> [Stored items]
· · ·

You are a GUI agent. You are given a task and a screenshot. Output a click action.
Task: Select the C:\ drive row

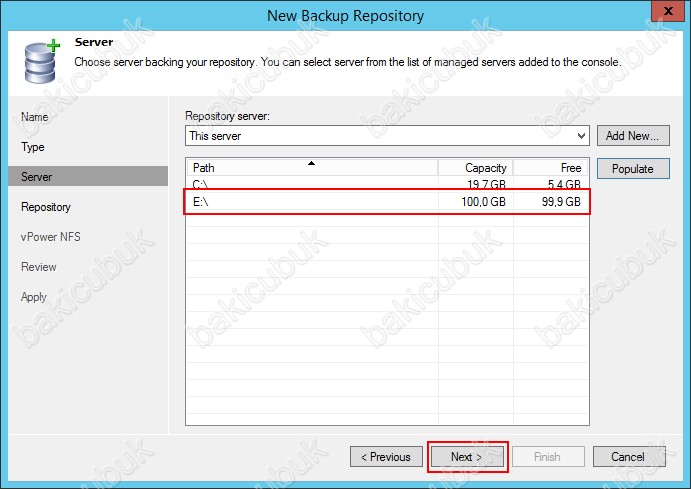(x=386, y=185)
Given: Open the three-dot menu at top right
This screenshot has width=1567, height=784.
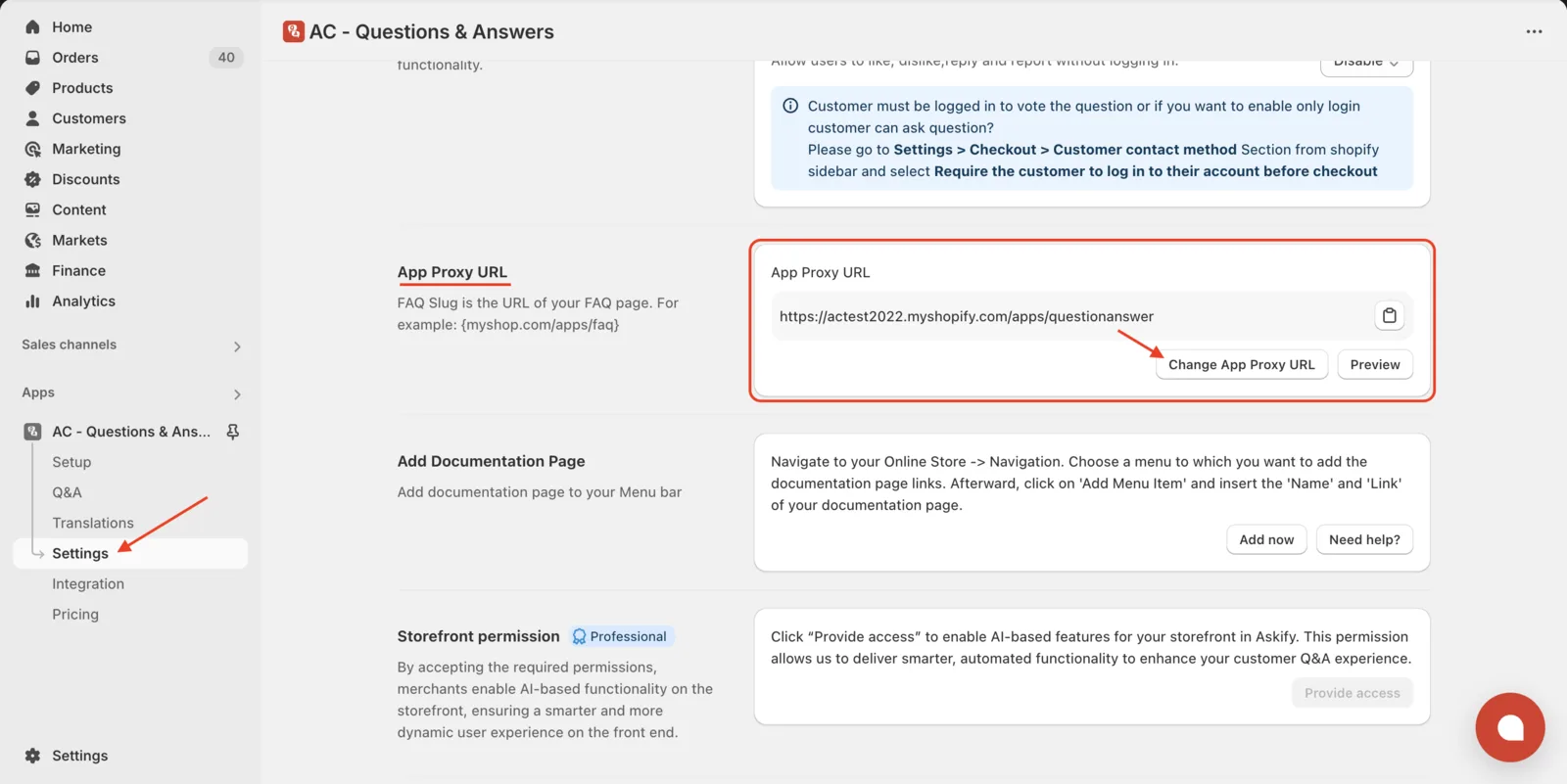Looking at the screenshot, I should click(x=1534, y=31).
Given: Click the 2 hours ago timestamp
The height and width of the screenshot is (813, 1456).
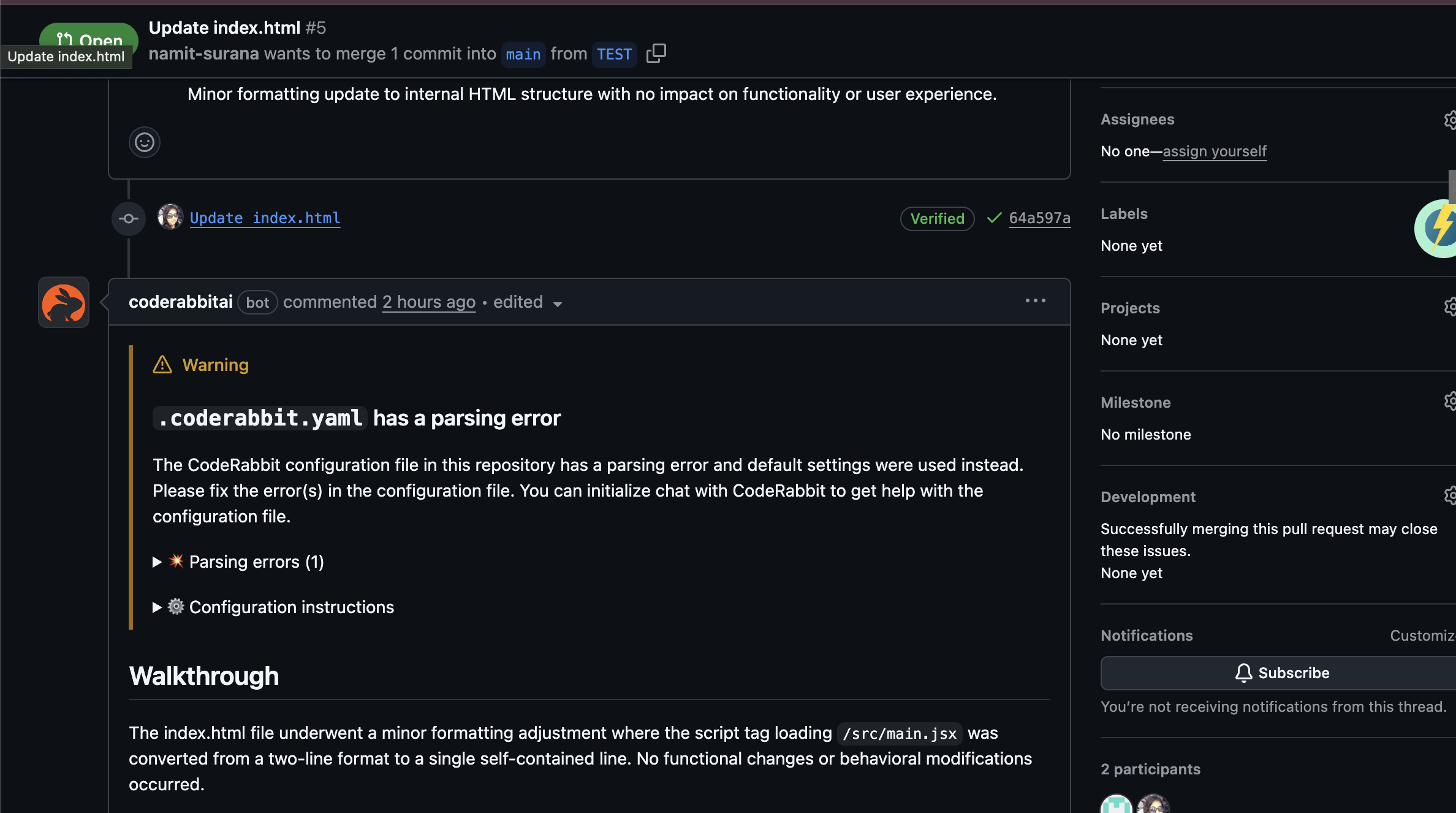Looking at the screenshot, I should pos(428,302).
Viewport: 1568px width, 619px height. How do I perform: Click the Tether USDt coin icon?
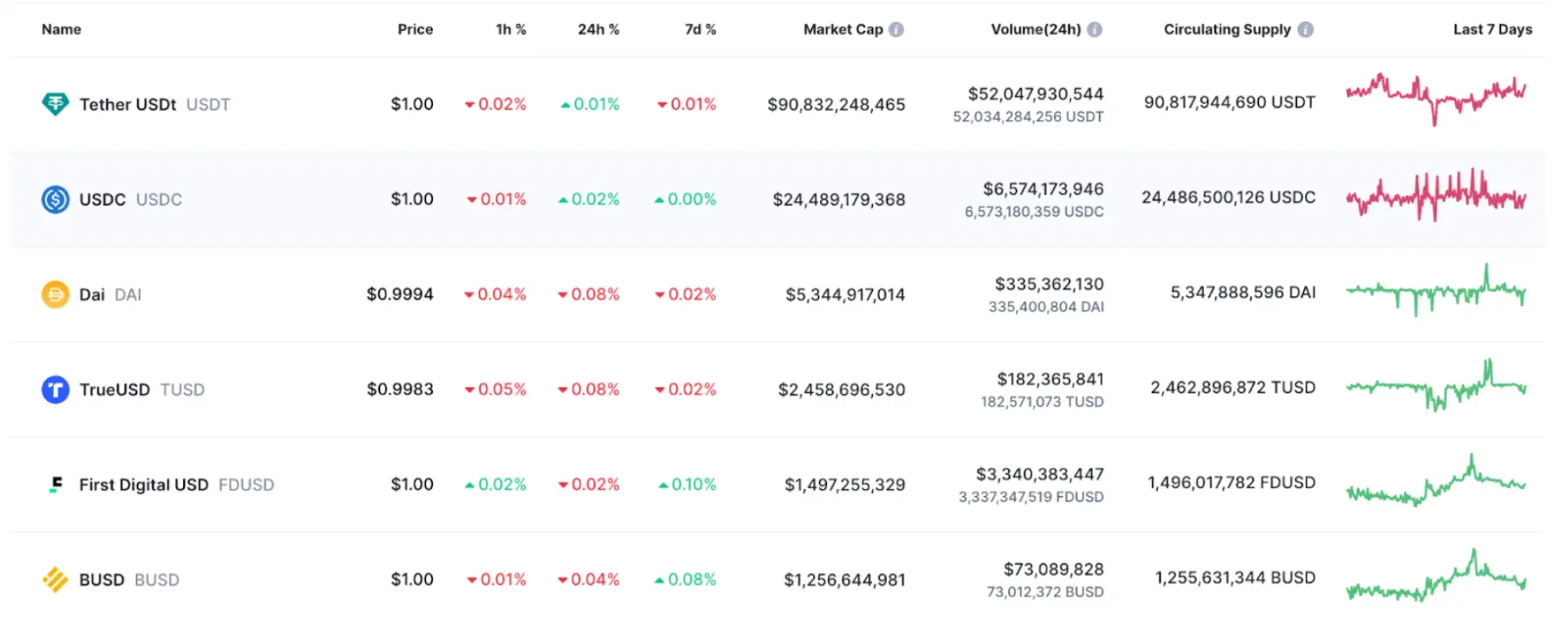click(x=55, y=105)
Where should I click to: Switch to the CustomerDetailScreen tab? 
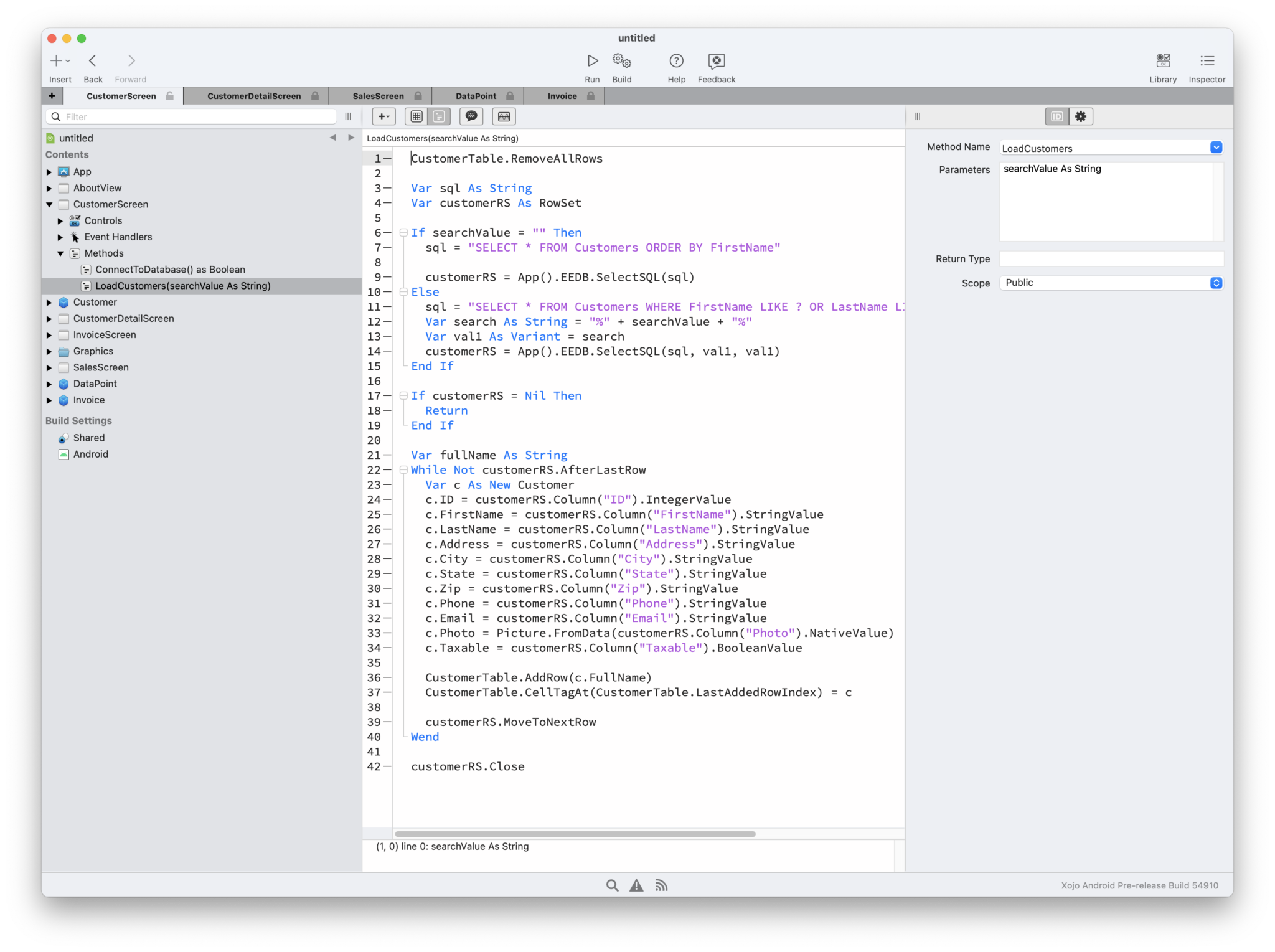tap(254, 96)
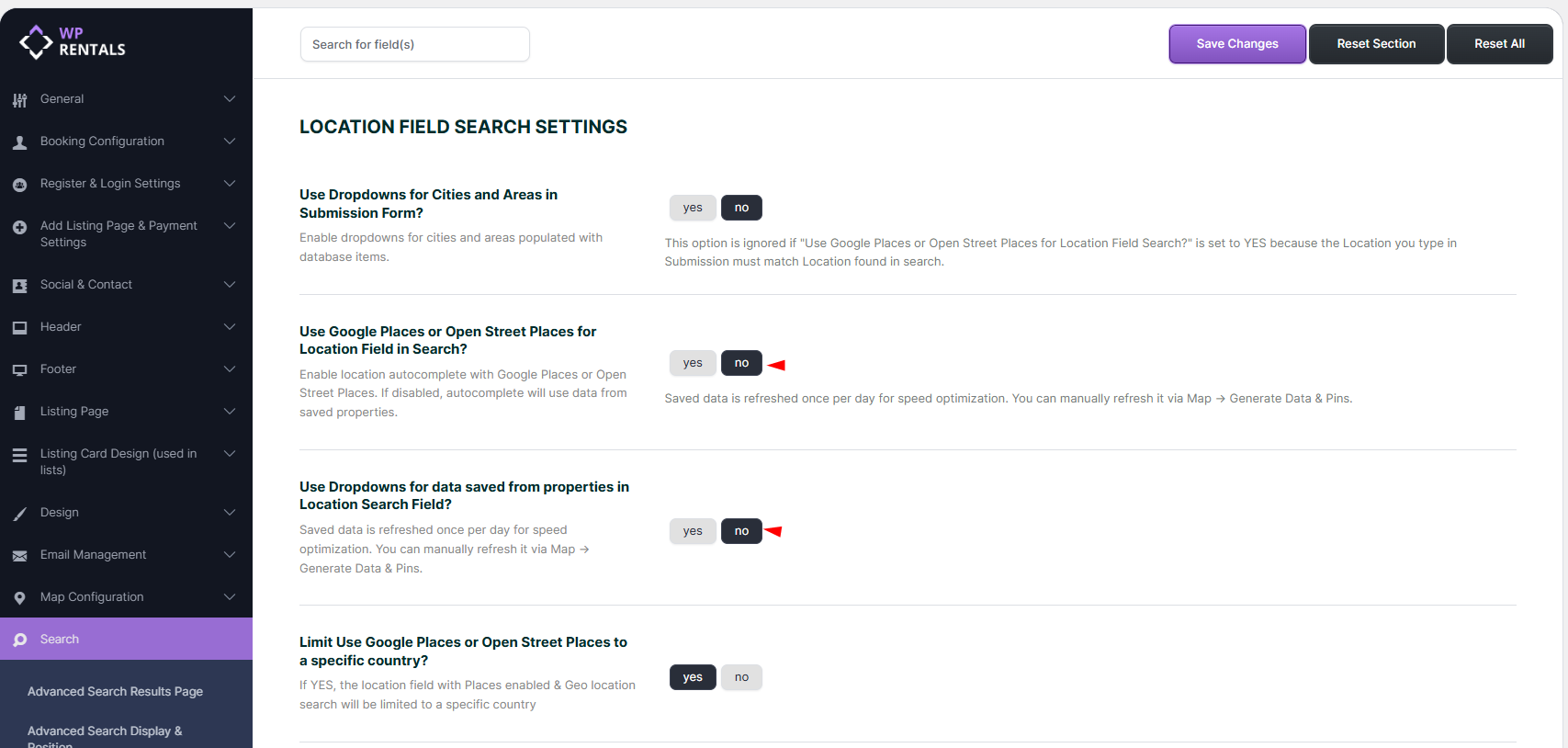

· · ·

> [Aim] Please copy every line of the items above word for word, leaving out the pictures.

> [Reply]
You are a GUI agent. You are given a task and a screenshot. Output a click action.
Task: Select the C:\ drive row

(x=386, y=185)
Given: Open the three-dot menu at top right
This screenshot has width=1567, height=784.
Looking at the screenshot, I should click(x=1534, y=31).
Given: Click the 2 hours ago timestamp
The height and width of the screenshot is (813, 1456).
Looking at the screenshot, I should pos(428,302).
Viewport: 1568px width, 619px height. How do I perform: Click the Tether USDt coin icon?
click(x=55, y=105)
Where should I click to: Switch to the CustomerDetailScreen tab? 
tap(254, 96)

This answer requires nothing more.